*** Data shown Section Begins ***

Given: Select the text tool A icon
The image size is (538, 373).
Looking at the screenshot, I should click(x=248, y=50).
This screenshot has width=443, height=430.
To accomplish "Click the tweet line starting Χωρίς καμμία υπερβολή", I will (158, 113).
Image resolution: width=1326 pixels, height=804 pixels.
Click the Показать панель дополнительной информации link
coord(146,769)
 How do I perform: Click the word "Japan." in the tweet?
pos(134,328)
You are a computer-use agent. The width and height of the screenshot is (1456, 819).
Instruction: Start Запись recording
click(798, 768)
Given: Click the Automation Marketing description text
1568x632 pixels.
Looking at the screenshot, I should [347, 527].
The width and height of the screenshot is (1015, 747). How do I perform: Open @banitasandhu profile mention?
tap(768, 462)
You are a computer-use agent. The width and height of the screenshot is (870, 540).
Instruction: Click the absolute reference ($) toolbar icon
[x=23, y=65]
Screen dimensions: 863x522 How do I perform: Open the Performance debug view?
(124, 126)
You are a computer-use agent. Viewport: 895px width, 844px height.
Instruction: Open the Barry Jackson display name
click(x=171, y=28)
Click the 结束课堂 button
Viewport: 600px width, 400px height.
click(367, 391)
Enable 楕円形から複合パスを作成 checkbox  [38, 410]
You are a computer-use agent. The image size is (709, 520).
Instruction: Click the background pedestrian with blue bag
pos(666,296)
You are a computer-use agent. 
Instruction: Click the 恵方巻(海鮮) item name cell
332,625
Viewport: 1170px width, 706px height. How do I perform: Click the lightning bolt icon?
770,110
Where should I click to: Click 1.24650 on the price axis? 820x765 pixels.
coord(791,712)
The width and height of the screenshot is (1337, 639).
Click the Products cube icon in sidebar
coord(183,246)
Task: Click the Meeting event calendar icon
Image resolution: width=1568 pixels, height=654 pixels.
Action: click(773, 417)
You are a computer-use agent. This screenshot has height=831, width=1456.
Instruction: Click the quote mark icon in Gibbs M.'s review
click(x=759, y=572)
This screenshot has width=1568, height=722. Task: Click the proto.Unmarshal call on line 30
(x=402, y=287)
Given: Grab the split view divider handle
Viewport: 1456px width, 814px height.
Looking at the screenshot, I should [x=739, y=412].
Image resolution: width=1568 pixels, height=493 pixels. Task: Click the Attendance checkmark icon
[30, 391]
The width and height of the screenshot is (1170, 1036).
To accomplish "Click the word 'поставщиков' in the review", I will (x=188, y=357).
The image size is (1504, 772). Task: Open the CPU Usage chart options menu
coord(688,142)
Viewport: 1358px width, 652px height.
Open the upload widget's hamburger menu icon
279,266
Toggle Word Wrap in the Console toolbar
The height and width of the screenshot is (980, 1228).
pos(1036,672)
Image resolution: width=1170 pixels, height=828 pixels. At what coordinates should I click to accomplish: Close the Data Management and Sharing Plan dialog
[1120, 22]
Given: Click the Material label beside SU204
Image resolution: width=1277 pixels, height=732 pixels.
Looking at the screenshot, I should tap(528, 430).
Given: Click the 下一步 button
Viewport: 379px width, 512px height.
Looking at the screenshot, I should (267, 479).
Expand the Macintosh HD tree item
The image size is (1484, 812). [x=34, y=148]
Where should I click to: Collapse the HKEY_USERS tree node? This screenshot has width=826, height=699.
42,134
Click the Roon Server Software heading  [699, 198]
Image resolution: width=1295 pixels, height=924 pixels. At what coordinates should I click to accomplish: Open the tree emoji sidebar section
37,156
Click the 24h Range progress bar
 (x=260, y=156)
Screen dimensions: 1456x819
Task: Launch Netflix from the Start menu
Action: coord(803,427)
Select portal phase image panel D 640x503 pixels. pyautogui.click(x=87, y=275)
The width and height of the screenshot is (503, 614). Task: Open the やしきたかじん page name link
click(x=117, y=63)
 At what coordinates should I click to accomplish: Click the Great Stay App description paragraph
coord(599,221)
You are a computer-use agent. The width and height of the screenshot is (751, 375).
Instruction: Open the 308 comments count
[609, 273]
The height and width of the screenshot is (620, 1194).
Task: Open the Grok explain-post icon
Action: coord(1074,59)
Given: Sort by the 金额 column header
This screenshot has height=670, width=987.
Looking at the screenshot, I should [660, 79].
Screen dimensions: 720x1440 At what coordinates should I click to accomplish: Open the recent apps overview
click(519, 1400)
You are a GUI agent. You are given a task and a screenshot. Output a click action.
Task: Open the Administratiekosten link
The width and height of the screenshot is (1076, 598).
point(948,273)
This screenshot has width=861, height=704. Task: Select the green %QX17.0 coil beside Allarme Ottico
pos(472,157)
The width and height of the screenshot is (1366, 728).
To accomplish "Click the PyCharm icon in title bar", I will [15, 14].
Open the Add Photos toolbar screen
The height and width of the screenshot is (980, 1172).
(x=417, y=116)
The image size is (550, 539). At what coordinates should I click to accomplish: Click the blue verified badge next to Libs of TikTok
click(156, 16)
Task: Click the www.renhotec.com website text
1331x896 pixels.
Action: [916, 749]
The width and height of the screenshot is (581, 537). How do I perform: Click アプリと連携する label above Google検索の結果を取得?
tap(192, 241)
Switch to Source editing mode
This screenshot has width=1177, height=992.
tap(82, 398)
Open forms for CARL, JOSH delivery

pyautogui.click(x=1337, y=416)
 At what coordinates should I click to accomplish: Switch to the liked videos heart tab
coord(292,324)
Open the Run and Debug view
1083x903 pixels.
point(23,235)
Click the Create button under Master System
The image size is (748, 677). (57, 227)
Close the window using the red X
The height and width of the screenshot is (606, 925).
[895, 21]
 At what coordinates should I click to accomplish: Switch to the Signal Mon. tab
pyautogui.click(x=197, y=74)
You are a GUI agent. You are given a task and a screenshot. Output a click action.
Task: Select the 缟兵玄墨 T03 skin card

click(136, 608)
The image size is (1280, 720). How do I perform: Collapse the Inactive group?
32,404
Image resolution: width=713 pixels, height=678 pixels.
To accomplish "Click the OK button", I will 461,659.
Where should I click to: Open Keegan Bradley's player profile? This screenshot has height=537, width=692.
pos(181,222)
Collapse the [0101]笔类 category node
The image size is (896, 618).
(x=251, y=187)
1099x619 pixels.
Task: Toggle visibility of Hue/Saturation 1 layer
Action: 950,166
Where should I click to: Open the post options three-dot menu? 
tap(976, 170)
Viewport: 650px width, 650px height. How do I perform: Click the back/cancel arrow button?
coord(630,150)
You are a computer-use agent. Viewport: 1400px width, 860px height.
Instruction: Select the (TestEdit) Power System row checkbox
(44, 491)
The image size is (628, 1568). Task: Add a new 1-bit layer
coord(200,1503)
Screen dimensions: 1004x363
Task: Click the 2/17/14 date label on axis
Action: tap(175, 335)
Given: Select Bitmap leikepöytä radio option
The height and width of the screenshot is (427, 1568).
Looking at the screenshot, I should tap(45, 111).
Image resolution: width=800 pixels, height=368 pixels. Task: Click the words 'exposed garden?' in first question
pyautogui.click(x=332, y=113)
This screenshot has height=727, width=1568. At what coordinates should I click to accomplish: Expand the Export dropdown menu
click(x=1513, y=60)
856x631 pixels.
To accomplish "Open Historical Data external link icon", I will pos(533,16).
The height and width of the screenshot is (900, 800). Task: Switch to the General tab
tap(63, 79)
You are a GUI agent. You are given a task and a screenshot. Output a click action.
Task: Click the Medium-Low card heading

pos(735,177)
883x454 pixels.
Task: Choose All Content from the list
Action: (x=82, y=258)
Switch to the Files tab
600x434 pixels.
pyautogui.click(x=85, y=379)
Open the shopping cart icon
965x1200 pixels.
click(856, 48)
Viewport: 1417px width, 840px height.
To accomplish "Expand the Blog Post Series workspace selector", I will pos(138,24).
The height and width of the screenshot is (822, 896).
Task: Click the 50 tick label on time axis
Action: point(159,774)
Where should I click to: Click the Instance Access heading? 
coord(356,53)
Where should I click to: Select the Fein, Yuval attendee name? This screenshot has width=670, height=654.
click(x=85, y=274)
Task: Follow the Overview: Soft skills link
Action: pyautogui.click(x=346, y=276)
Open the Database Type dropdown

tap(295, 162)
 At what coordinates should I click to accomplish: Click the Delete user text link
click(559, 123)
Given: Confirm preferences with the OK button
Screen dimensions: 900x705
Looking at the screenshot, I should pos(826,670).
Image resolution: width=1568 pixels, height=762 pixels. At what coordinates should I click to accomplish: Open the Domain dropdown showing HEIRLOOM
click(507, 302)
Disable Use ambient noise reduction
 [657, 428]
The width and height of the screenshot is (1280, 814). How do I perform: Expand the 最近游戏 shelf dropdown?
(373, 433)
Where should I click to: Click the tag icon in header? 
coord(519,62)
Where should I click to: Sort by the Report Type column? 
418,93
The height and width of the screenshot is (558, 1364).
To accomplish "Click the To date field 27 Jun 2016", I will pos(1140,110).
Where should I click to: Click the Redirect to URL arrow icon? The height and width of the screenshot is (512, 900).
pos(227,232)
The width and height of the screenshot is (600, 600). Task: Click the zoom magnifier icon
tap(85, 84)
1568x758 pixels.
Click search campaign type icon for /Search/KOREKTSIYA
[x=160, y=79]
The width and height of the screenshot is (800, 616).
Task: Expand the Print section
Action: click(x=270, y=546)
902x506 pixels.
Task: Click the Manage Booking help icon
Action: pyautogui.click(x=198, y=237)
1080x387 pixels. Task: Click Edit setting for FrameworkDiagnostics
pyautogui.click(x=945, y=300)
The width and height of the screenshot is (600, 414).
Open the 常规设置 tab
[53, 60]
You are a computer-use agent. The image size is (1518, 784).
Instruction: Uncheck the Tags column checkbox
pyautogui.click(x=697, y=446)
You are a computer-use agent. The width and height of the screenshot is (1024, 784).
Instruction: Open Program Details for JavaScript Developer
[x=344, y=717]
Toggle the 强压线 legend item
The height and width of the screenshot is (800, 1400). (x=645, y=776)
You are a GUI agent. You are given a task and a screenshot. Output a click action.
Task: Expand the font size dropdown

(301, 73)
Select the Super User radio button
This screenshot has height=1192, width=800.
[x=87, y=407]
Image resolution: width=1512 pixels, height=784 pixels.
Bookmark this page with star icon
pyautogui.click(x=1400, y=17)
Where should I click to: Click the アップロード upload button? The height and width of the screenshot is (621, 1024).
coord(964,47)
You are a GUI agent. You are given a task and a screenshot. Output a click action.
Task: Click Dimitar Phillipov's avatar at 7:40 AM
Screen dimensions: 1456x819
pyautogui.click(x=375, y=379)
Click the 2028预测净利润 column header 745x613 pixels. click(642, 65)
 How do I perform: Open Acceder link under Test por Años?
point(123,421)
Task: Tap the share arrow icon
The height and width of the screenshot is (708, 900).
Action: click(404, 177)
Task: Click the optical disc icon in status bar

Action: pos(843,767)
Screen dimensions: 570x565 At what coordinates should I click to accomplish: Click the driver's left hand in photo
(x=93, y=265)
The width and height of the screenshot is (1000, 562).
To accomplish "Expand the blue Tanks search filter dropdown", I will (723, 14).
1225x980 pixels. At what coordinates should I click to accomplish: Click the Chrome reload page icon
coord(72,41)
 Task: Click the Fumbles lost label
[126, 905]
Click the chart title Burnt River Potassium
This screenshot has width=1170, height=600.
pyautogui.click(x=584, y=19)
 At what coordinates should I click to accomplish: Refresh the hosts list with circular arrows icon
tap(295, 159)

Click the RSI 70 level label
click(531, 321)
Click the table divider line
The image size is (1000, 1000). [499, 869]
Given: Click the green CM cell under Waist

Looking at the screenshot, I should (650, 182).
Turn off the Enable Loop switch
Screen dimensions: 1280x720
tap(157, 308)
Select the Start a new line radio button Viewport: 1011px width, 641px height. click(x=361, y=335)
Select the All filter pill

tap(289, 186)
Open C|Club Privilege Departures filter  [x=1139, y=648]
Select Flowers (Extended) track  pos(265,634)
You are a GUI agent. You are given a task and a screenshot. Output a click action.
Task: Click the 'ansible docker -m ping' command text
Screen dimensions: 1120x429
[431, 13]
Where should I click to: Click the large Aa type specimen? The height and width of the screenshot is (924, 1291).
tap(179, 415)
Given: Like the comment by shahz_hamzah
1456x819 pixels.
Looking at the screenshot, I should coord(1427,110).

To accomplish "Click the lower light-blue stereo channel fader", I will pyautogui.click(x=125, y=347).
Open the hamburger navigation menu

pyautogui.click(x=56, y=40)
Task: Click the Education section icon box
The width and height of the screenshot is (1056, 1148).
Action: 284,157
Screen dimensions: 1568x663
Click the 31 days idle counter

*** Data shown Section Ends ***

■ Exercise objective
Copy each line from the data above that includes "radio".

■ Output below
Given: Select Bitmap leikepöytä radio option
Select the Super User radio button
Select the Start a new line radio button Viewport: 1011px width, 641px height. click(x=361, y=335)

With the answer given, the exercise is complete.